BERLIN: The Berlin Senate has voted to approve Germany’s largest ever water privatisation contract, covering the sale of 49.9% of the Berliner Wasserbetrieber (BWB), the city’s state-owned water and sewerage company. BWB is largest municipal water management company in Europe, with a turnover of 1.25 billion Euros (£832 million) and 6,300 employees. Under the 1.69 billion Euro (£1.13 billion) contract, a consortium formed by the French water gian Vivendi (45%) and German firms RWE (45%) and Allianz (10%) will acquire 49.9% of a new holding company BWB Holding AG, responsible for water supply and wastewater treatment for Berlin for 30 years.

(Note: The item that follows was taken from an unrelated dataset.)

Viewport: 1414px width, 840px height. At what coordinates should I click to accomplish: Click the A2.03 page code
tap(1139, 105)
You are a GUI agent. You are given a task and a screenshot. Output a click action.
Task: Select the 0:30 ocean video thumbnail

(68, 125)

TUNISIA: The EIB has announced loans totalling EUR 50.6 million (£33.7 million) to the “Groupe Chimique Tunisien” (GCT) for the landfill disposal of phospatic gypsum, a waste produced in the manufacture of phosphate-based fertilisers at GCT’s plant in Gabès.
The funds are being advanced to GCT, the borrower and project promoter, as follows: EUR 45 million is being lent directly and a further EUR 5.6 million indirectly via the Industrial Pollution Abatement Fund, FODEP, under an earlier loan concluded with the Republic of Tunisia for in the form of a credit line for financing environmental protection schemes undertaken by manufacturing firms. GCT is an export-orientated enterprise which processes 6.2 million tonnes of phosphate rock per annum (i.e. more than 80% of the rock mined in Tunisia) to produce phosphoric acid, a number of chemical fertilisers and other phosphate derivatives. Wholly owned by the Republic of Tunisia and commanding a workforce of 4 200, GCT is one of the most important industrial concerns in the country.

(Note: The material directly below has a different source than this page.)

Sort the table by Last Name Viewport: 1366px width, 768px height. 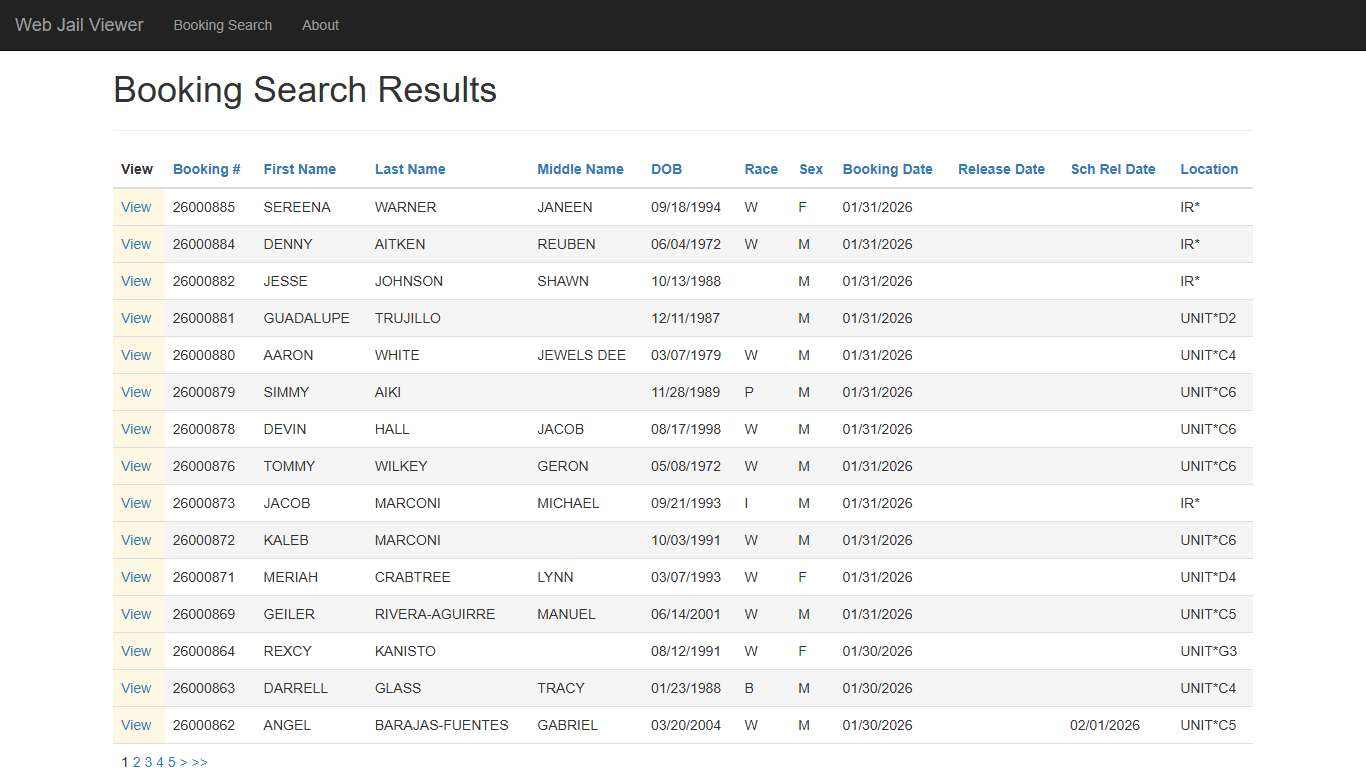tap(410, 169)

The project is designed to safeguard the environment by putting an end to the discharge of 4.4 million tonnes of gypsum a year into the Mediterranean on the Gulf of Gabès. It involves the design, development and commissioning of a landfill site, as well as the construction of a 15 km pipeline system together with a pumping station for transporting to the site gypsum waste currently discharged into the sea.

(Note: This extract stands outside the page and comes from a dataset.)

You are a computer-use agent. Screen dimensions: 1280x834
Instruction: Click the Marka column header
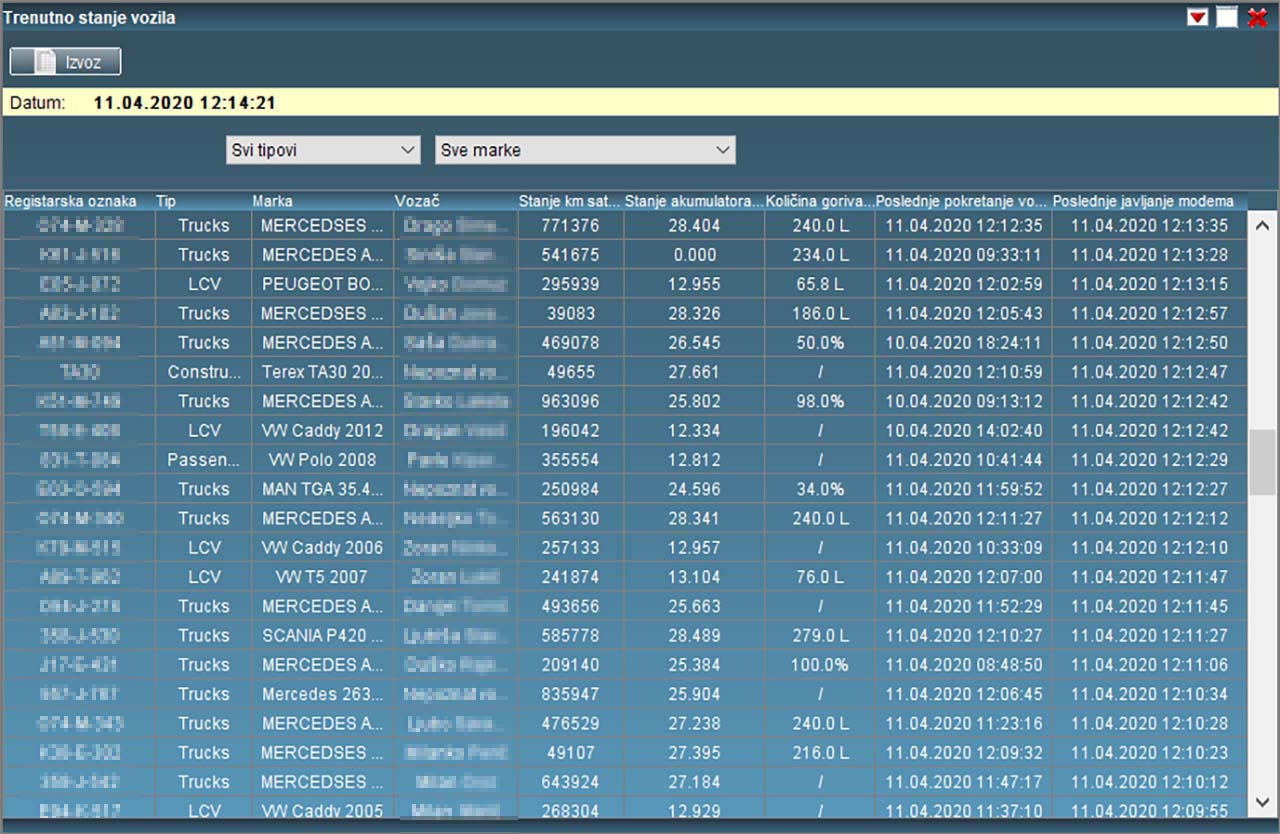click(273, 201)
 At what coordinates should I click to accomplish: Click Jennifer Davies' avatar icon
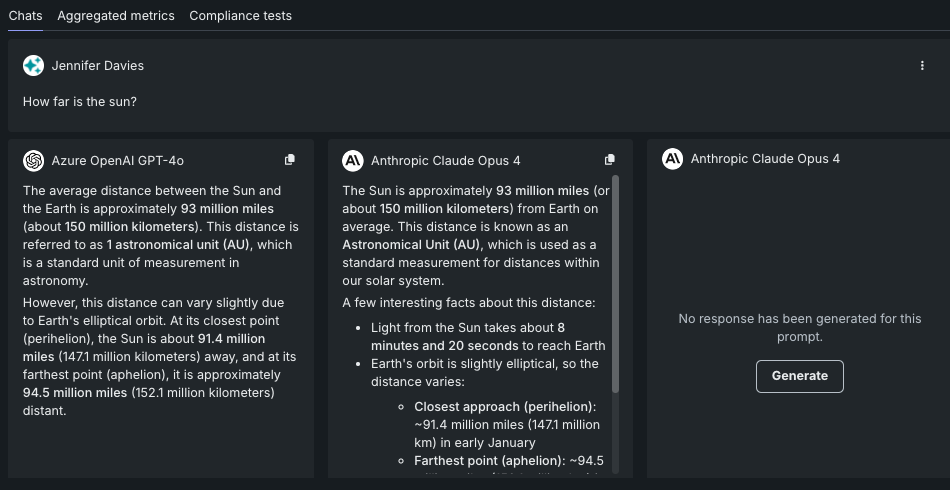click(x=34, y=65)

UK: The Department of Trade and Industry has refused to release documents on the environmental impact of Ilisu dam in Turkey. Friends of the Earth was preparing a legal challenge against the DTI after it failed to respond to its request for key documents within the 2 month statutory deadline. The DTI has now responded, saying it will continue to withold the documents, but that a second study will be carried out. FoE says it is now considering if it will take its legal challenge forward on revised grounds under further provisions of freedom of information laws. In the meantime, it is leafleting DTI staff today at their headquarters in London during a demonstration supported by British Kurdish groups.
PRAGUE: The European Investment Bank (EIB), the European Union’s long-term credit institution, is financing environmental and urban development projects in Prague. The 50 million Euro (£33.3 million) loan for 15 years to the City of Prague will be used for improving the water and sewerage networks including treatment plants for both fresh and used water. The investments will relieve pressure on a number of infrastructure bottlenecks and improve the urban environment. The improvements to the water network should sharply reduce distribution losses and improve the efficiency and profitability to the treatment plants.